Rényi entropy of locally excited states with thermal and boundary effect in 2D CFTs
Wu-Zhong Guo, Song He
TL;DR
This work analyzes Rényi entropy (RE) for locally excited states in 2D CFTs under thermal and boundary effects. Using the replica trick, it shows that at low temperature the RE contributions separate into a thermal piece and a local-excitation piece, effectively a sum rule, and extends this framework to BCFTs where the boundary alters time evolution but not the maximal RE value. In 2D rational CFTs with a boundary, the RE exhibits plateaus where the increase equals the logarithm of the primary operator’s quantum dimension, $\Delta S^{(n)}_A=\log d_O$, explained via a quasi-particle picture with the boundary acting as an infinite barrier. The results are illustrated in free-boson and Ising models and generalized to arbitrary rational CFTs, highlighting the role of fusion and boundary conformal blocks in determining RE while showing boundary conditions do not affect the maximal RE.
Abstract
We study Rényi entropy of locally excited states with considering the thermal and boundary effects respectively in two dimensional conformal field theories (CFTs). Firstly we consider locally excited states obtained by acting primary operators on a thermal state in low temperature limit. The Rényi entropy is summation of contribution from thermal effect and local excitation. Secondly, we mainly study the Rényi entropy of locally excited states in 2D CFT with a boundary. We show that the evolution of Rényi entropy does not depend on the choice of boundary conditions and boundary will change the time evolution of Rényi entropy.

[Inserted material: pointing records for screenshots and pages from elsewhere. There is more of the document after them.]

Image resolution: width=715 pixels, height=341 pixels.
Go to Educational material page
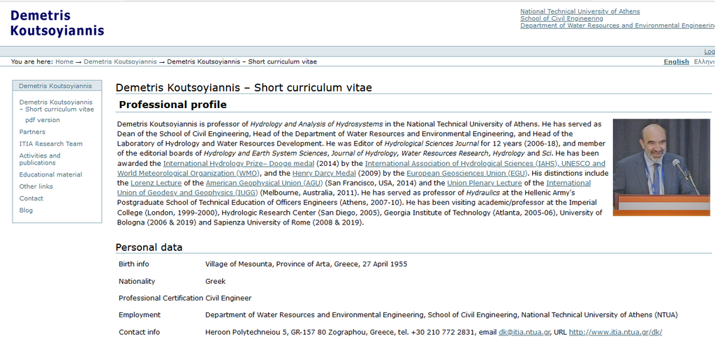coord(50,174)
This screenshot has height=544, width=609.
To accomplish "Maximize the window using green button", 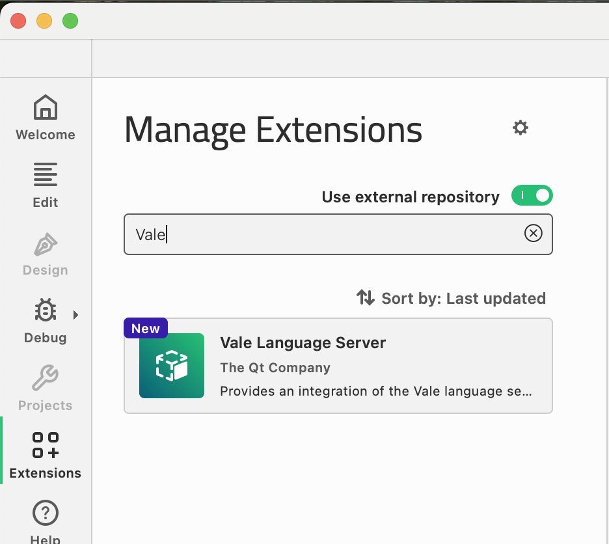I will 70,21.
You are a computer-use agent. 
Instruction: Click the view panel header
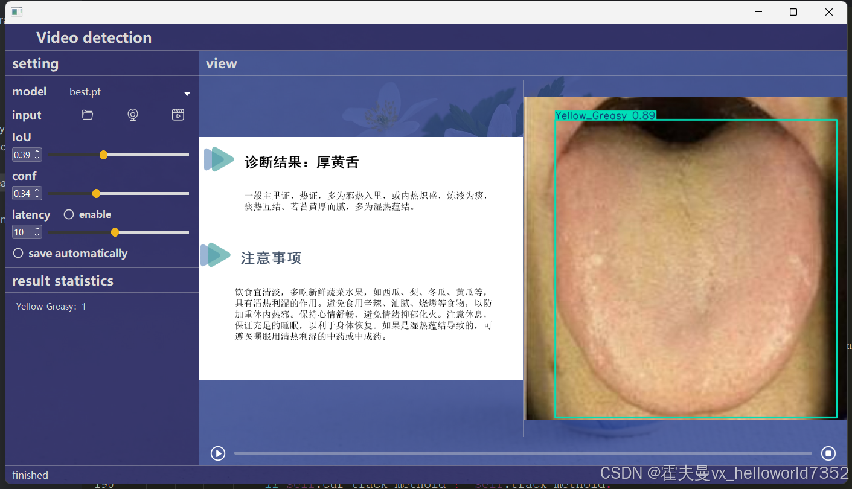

Moreover, in 2D rational CFTs with a boundary, we show that the Rényi entropy always coincides with the log of quantum dimension of the primary operator during some periods of the evolution. We make use of a quasi-particle picture to understand this phenomenon. In terms of quasi-particle interpretation, the boundary behaves as an infinite potential barrier which reflects any energy moving towards the boundary.